Энн немного задумалась.
— Да.
— И какая же?
— Майк отдается поцелую весь, без остатка.
— Тоже мне невидаль, я и сам так делаю. Точнее говоря — делал.
— Нет, — покачала головой Энн. — Меня целовали большие специалисты по этой части, но ни один из них не отдавался поцелую полностью. Они не могут сосредоточить на поцелуе все свое внимание. Всегда остаются мысли о чем-то постороннем. Не опоздать бы на автобус… удастся ли с этой девицей переспать… не поймал бы нас ее папаша, или муж, или соседи. Да о чем угодно — о работе, о деньгах, о той же своей поцелуйной технике. У Майка нет никакой техники, зато он целует тебя, не думая ни о чем другом. В этот момент для него нет во Вселенной ничего, кроме тебя, и этот момент равен вечности — ведь Майк ни о чем не думает, не строит никаких планов, никуда не стремится. Он целует тебя — и все. — Энн слегка поежилась. — Ошеломляющее впечатление.
— Х-м-м…
— И нечего хмыкать, старый похабник! Ничего ты не понимаешь!
— Не понимаю. И не пойму — как это ни прискорбно. Ну что ж, спокойной ночи. Кстати, я сказал Майку запереться.
— Кайфоломщик!
— Он и так учится очень быстро, не стоит его торопить.
18
Совещание отложили на двадцать четыре часа, что дало Какстону время прийти в себя, узнать о пропущенной им неделе побольше, а также «взрастить близость» с Майклом, который предложил ему воду сам, быстро огрокав близость Бена и Джилл и посоветовавшись с последней.
Перспектива такого братания повергла журналиста (Джилл предупредила его загодя) в тягостную нерешительность: он был далеко не в восторге от заметной невооруженным взглядом близости между медсестрой Бордман и ее пациентом. Неделя, проведенная невесть где, повлияла на Бена неожиданным образом: едва оставшись с Джилл наедине, убежденный этот холостяк снова сделал предложение.
— Не надо, Бен, — отвела глаза Джилл.
— А почему не надо? У меня хорошая, постоянная работа, я вполне здоров — а точнее, буду вполне здоров, когда выведу наконец из организма эту «сыворотку правды», или чем там они меня накачивали… а пока эта гадость еще во мне, я ощущаю непреодолимую потребность говорить правду. Я тебя люблю. Я хочу на тебе жениться и растирать твои бедные натруженные ножки. Неужели я слишком старый? Или ты собралась выйти за кого-нибудь другого?

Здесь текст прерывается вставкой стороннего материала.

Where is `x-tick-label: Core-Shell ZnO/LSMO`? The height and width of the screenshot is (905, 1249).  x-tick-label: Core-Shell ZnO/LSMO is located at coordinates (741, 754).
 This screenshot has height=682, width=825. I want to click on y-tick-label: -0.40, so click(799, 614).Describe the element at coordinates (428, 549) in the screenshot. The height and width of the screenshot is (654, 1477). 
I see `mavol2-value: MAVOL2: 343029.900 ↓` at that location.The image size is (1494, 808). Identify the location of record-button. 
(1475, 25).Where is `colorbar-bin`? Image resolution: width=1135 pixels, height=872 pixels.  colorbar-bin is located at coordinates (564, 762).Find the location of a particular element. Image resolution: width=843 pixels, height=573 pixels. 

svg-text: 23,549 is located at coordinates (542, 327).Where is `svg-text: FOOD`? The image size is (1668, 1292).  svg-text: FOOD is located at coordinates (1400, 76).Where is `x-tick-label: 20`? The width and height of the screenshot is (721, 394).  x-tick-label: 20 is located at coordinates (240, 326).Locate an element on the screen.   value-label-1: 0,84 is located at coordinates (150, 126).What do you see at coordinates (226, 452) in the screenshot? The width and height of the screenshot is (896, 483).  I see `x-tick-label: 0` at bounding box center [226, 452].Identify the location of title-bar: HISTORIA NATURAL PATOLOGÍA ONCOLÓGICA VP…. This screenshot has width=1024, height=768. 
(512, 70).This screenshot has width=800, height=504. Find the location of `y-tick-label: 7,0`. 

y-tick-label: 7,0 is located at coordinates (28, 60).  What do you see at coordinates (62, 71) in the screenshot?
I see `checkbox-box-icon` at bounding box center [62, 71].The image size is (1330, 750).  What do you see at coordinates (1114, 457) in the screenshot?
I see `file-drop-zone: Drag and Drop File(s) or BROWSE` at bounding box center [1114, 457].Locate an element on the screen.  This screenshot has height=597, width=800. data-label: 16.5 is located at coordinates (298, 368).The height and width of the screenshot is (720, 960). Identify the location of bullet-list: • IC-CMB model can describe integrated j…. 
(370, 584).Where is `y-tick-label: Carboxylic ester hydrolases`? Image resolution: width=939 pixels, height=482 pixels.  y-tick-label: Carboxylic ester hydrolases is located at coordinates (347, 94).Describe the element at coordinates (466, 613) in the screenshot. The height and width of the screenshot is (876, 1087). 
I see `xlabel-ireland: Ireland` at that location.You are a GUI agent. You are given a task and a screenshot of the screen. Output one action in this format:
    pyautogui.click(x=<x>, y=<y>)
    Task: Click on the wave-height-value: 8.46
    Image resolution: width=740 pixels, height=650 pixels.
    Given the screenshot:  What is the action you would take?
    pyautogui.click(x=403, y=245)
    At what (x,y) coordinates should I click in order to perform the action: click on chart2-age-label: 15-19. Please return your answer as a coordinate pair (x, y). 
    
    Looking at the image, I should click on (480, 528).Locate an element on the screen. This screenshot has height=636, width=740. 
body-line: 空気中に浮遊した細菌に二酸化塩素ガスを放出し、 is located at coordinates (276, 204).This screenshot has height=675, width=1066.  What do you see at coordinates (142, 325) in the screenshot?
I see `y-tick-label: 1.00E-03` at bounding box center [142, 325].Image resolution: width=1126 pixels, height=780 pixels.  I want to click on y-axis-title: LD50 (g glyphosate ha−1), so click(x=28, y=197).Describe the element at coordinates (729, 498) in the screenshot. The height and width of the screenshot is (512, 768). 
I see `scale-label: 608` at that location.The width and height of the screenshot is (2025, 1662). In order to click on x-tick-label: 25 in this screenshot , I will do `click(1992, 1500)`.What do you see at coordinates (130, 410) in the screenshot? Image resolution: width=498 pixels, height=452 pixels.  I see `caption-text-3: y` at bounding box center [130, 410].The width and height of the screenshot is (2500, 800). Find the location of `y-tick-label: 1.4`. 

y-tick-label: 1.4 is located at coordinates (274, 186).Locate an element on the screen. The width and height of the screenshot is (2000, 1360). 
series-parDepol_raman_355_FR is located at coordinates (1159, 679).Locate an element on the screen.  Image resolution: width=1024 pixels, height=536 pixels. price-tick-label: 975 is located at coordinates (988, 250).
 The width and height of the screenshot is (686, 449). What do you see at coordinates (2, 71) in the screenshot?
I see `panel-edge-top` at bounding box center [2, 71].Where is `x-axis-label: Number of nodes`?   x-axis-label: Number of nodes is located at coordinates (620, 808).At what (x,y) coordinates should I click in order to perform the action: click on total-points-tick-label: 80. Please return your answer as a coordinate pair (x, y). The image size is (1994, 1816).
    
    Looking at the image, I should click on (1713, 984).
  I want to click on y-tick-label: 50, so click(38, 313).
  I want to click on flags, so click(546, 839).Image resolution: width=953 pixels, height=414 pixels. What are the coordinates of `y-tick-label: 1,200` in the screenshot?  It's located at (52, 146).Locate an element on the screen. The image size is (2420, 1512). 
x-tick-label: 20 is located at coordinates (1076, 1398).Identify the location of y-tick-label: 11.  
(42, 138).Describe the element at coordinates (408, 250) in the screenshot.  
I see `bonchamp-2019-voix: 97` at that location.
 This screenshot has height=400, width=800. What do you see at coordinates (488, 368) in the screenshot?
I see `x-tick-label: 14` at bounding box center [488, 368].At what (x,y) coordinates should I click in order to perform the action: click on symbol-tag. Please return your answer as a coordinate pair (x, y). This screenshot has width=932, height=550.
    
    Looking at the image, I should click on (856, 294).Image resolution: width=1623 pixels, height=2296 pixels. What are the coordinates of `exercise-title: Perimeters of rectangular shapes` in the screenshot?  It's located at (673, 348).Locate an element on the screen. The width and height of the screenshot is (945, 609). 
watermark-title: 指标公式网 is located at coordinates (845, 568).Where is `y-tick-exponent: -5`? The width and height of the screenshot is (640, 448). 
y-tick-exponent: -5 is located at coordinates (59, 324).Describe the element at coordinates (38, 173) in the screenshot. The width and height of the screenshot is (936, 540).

— Да нет же, и нет, и не другое! Бен… я же тебя тоже люблю. Только не надо об этом сейчас, сейчас я просто не могу.
И она стояла на своем как каменная.
С большим трудом и не сразу Бен осознал, что ревность его бессмысленна, что Майкл — не соперник, а просто один из пациентов Джилл. У хорошей медсестры обязательно появляется материнское отношение к больным, хочешь жениться на медсестре — смирись с этим заранее. И разве полюбил бы он Джилл, будь у нее другой характер? Ведь дело совсем не в лихой восьмерке, которую описывает на ходу ее задница, не в умопомрачительном фасаде, пялиться на бюст — подходящее занятие для прыщеватых подростков, а он давно вышел из детского возраста. Нет, он любит именно Джилл, всю ее и такую, какая она есть.
А это значит, что придется занимать в жизни Джилл второе место, после нуждающихся в ней пациентов — и не ревновать. И он не будет ревновать! К тому же Майкл — приятный парень, невинный и простодушный, как Джилл и рассказывала. А стать женой газетчика — тоже радость еще та. У газетчика нет твердого расписания, он может уйти из дому и вернуться только через неделю, ему приходится работать и ночами, и когда угодно. А начни Джилл закатывать сцены — разве мне это понравится? Только Джилл — она не начнет.